Casa Dom Inácio de Loyola, em Abadiânia (GO)
Para a assessora, os depoimentos das mulheres parecem conter inúmeras “inconsistências” que precisam ser apuradas. Ao mostrar as instalações do centro espírita a jornalistas, que chegam à cidade para acompanhar os desdobramentos dos fatos, Edna garantiu que João de Deus não atende ninguém individualmente, em ambiente separado. “O seu João sempre foi um homem muito respeitador. Conhecendo-o, você percebe que há coisas impossíveis [nos relatos]. Ele mesmo diz que nunca foi santo, mas, neste sentido, não há nada [que o desabone]”, disse Edna, lembrando que o médium já foi inocentado de denúncias anteriores semelhantes.

“A última vez que falei com ele foi ontem. Ele está chateado, claro, mas está bem. É muita coisa ao mesmo tempo”, afirmou Francisco Lobo, um dos secretários da casa. Dizendo ainda estar se inteirando dos fatos, Lobo classificou as denúncias como um “absurdo”. “Vamos ter que esperar peneirar para ver o que fica [das denúncias]”, acrescentou o secretário, que já foi vice-prefeito da pequena cidade de cerca de 12 mil habitantes e, hoje, atua com voluntário da estrutura montada ao redor do médium.

Abadiânia
Segundo Lobo, além das curas e aconselhamentos espirituais, a Casa Dom Inácio de Loyola se dedica também ao trabalho social. Mantém a chamada Casa da Sopa, onde, além de refeições aos mais pobres e necessitados, oferece atendimento odontológico e outros serviços à população carente, doando material escolar e alimentos. Além disso, a existência do centro espírita movimenta a economia local, com hotéis, bares, restaurantes e pousadas funcionando apenas para atender turistas estrangeiros e brasileiros de outras regiões do país.

“A renda per capita do município praticamente depende do João. Há 83 pousadas em funcionamento, algumas com até 200 quartos. Enquanto a cidade tem pouco mais de 12 mil moradores, a população flutuante mensal ultrapassa 20 mil pessoas. São entre 3 mil e 5 mil atendimentos semanais”, afirmou Lobo, explicando parte da razão do “carinho” que parte da população local sente por João de Deus.

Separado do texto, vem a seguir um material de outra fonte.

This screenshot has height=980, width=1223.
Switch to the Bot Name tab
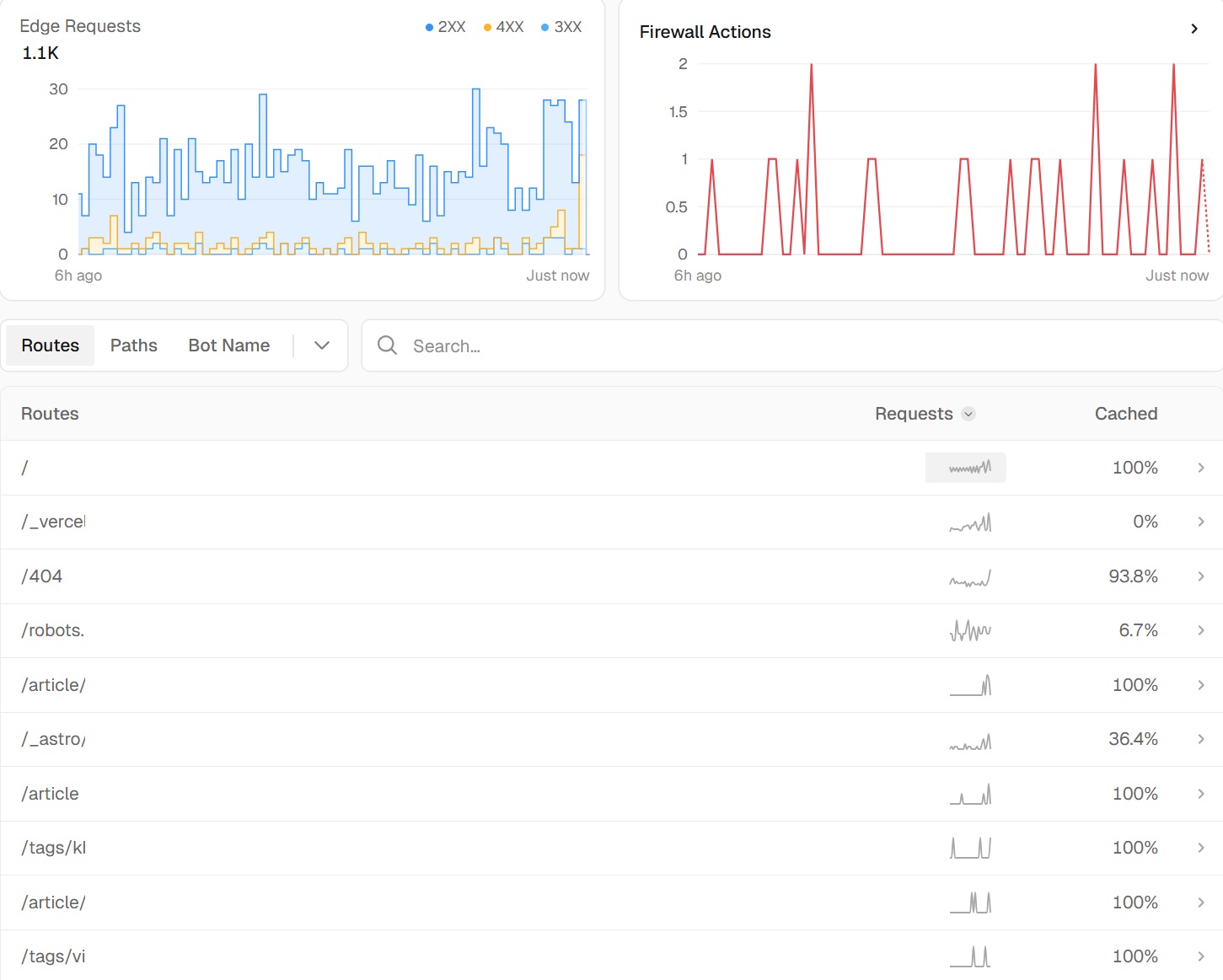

De acordo com o secretário, a casa que funciona há 40 anos no mesmo local e tornou Abadiânia famosa internacionalmente funciona com 40 funcionários com vínculos empregatícios e 30 voluntários assíduos, mais aqueles que aparecem esporadicamente. “Eu sou mais um. O fluxo é muito grande e é preciso termos gente”. Gente que, segundo Lobo, professa todas as fés e vêm de todas as partes do mundo. “Eu mesmo continuo católico. Aqui não se professa religião. É um lugar ecumênico. Há budistas, evangélicos, enfim, de todas as religiões e nacionalidades”.

De fato, nas imediações do centro, é grande a presença de estrangeiros. Na manhã de hoje, o salão de café do hotel mais próximo da Casa Dom Inácio de Loyola estava tomado por franceses. Nas ruas, é possível ouvir pessoas conversando em inglês, alemão e espanhol. Lobo garante que, cerca de 25% dos frequentadores são estrangeiros, o que daria uma média de 5 mil pessoas vindas do exterior. Justamente as que costumam permanecer mais tempo na cidade e movimentar a economia local.

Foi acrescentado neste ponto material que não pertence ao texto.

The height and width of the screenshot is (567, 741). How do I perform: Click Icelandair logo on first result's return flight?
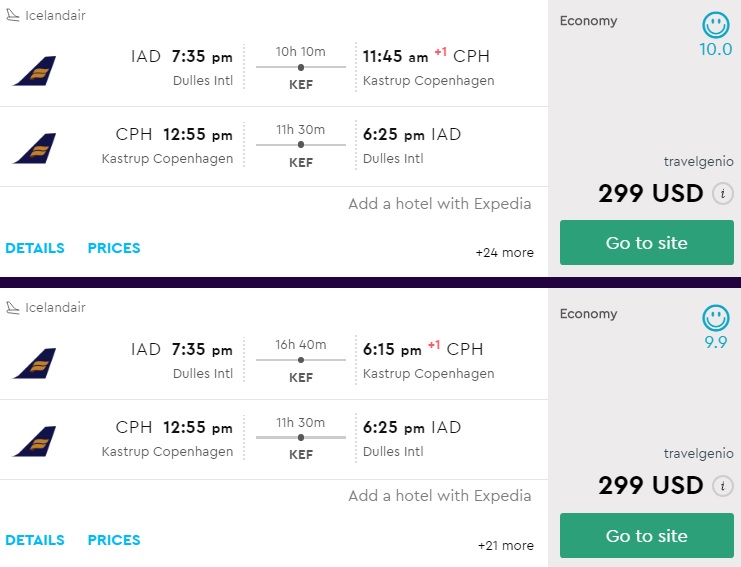[34, 147]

De acordo com a funcionária de uma pousada que pediu para não ser identificada, a maioria dos brasileiros costuma chegar na quarta-feira, cedo, e em grupo. Os atendimentos acontecem pela manhã e pela tarde. Enquanto a reportagem da Agência Brasil circulava pela cidade, um ônibus de Santa Maria (RS) chegou com cerca de 40 passageiros que vieram conhecer a casa de atendimento espiritual.

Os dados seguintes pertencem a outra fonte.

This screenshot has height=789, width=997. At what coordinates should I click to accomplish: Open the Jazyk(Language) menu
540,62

Para Edna e Lobo, os promotores da força-tarefa criada pelo Ministério Público de Goiás podem ter se precipitado ao anunciar que a mera denúncia, em caso de crimes sexuais, pode ser o suficiente e que não descartam a hipótese de pedir o fechamento do centro espírita. “Eu só acho que a Casa não tem nada que ver com isso. A Casa é uma igreja. Você vai fechar uma igreja? Agora, se você quer tirar o padre, o pastor, tudo bem, [que se apure os fatos], mas a igreja é a igreja.”